Now MusicMaster does some magic behind the scenes to determine the optimum amount of rest we can expect for this category. Let’s say for our example that is 10:00. So song 3 is put up against the Optimum Song Rest goal and it’s determined that it has rested 7:00. Song 3 now gets a score of 70% (7:00 is 70% of 10:00). Song 4 has rested 9:00 and gets a score of 90%, and song 5 has rested 8:30 and is scored at 85%. The result would be song 4 is scheduled as it had the highest score against the goal in place.
Let’s take this a step further. Let’s say 10:00 is still the optimum amount of rest for our category. Song 3 has rested 7:00 and has a score of 70%. But let’s say song 4 has rested 11:00 and song 5 has rested 13:00. Both songs 4 and 5 would receive a score of 101%–once a song has exceeded the goal it doesn’t get bonus points for being an over-achiever.
So now we still have a tie between songs 4 and 5, so what happens? If no other goal is in place, song 4 would be scheduled as it was the first of the two songs to be considered. But if there’s a second goal in place– Optimum Keyword Rest-Artist Keywords–those two songs would then be tested against that goal.
With Keyword Rest goals, MusicMaster does even more behind-the-scenes calculations in determining the optimum amount of separation which can be expected for every keyword, in this case Artist Keywords. Let’s say we’re scheduling a classic rock database. In our example above, song 4 is “Black Dog” by Led Zeppelin and song 5 is “Bohemian Rhapsody” by Queen. As MusicMaster is considering these two songs against the goal of Optimum Keyword Rest, it determines that the optimum separation value for keyword LED ZEPPELIN is 3:00 and for keyword QUEEN the value is 5:00. Looking at the keyword’s history, we see Led Zeppelin played 2:00 back, so “Black Dog” gets a score of 67% (2:00 is 67% of 3:00). And looking at the history of QUEEN we see we last played a song with that keyword 3:00 back and thus “Bohemian Rhapsody” gets a score of 60% (3:00 is 60% of 5:00). The result is that “Black Dog” would be scheduled since it has achieved a higher score.
If there’d have been an unbreakable Artist Keyword Time Separation rule of 4:00 in place for our category, neither of those songs would have passed, and then neither would have been tested against the goal.
When using Optimum Goal Scheduling™ in conjunction with rules, think of the unbreakable rule as your bare minimum setting and the goal as a way to get even more. You can have as many goals in place in a category as you see fit…but the order in which those goals are listed determines their use in tie-breaking. So if you’d rather MusicMaster pick a song that best achieves Artist Separation, make that the first goal. If you’d prefer MusicMaster pick a song that has rested the most, make that your first goal. And, once the tie is broken, the remaining goals are bypassed and the song with the highest score is scheduled.

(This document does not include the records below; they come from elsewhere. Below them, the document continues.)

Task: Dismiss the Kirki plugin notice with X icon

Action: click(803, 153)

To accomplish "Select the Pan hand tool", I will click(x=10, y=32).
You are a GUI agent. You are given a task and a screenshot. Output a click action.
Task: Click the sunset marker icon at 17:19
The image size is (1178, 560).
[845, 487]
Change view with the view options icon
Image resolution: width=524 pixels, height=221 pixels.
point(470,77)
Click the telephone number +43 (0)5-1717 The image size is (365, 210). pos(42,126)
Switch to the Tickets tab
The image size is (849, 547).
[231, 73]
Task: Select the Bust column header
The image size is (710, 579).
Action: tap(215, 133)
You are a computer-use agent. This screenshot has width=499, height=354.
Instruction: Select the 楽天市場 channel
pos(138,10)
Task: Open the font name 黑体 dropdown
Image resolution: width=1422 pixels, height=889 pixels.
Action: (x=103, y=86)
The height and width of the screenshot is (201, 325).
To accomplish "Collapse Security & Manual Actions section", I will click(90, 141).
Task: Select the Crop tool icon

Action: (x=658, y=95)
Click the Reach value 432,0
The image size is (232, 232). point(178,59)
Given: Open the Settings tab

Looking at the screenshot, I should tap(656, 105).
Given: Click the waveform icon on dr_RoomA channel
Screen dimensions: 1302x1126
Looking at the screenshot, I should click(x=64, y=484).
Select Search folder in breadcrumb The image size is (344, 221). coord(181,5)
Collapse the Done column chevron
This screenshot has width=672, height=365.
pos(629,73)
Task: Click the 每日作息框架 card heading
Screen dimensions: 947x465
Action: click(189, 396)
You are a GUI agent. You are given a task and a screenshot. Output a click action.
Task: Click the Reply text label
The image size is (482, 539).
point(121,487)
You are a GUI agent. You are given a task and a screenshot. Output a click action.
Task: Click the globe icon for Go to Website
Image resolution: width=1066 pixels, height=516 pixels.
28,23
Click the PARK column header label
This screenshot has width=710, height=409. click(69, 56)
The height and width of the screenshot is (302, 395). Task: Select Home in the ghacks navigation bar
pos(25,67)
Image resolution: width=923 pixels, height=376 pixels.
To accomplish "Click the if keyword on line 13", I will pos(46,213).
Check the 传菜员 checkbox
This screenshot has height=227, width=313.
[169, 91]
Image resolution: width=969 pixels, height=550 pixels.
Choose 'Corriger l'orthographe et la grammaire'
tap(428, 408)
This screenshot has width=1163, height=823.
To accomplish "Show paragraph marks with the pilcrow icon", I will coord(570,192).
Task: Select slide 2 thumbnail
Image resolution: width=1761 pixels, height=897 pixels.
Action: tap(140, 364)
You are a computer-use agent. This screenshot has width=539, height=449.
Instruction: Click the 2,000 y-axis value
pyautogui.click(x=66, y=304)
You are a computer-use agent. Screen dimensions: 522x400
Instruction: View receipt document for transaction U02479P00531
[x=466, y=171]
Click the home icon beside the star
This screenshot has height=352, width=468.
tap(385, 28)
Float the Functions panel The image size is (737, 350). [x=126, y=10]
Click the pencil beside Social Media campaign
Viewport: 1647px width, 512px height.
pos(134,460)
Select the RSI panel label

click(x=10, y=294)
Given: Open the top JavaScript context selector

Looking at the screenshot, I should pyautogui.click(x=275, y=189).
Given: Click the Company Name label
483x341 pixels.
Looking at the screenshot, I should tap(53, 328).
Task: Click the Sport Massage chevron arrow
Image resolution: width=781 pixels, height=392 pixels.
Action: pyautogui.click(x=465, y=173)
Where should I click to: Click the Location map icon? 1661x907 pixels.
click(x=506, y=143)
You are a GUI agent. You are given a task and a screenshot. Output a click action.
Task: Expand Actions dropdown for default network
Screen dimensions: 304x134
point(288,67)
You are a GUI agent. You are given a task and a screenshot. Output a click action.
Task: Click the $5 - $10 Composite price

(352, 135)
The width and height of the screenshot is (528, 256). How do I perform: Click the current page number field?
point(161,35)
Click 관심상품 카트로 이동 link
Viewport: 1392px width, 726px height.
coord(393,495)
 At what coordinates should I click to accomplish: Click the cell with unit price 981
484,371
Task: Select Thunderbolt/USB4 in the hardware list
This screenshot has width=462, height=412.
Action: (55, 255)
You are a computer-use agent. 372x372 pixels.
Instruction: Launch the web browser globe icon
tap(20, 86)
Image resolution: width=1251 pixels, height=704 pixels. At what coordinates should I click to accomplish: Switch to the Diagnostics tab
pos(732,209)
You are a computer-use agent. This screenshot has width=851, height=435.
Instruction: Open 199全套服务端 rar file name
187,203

Just a couple extra notes…
1) For categories with a depth setting of 1, Optimum Goal Scheduling™ will have no effect as there will be no tie to be broken when the Automatic Scheduler is only looking at a single song.
2) After testing songs against the unbreakable and breakable rules, if only one song is deemed “best available”, Optimum Goal Scheduling™ won’t be considered at all since no tie would need to be broken, and that one “best available” song would be scheduled.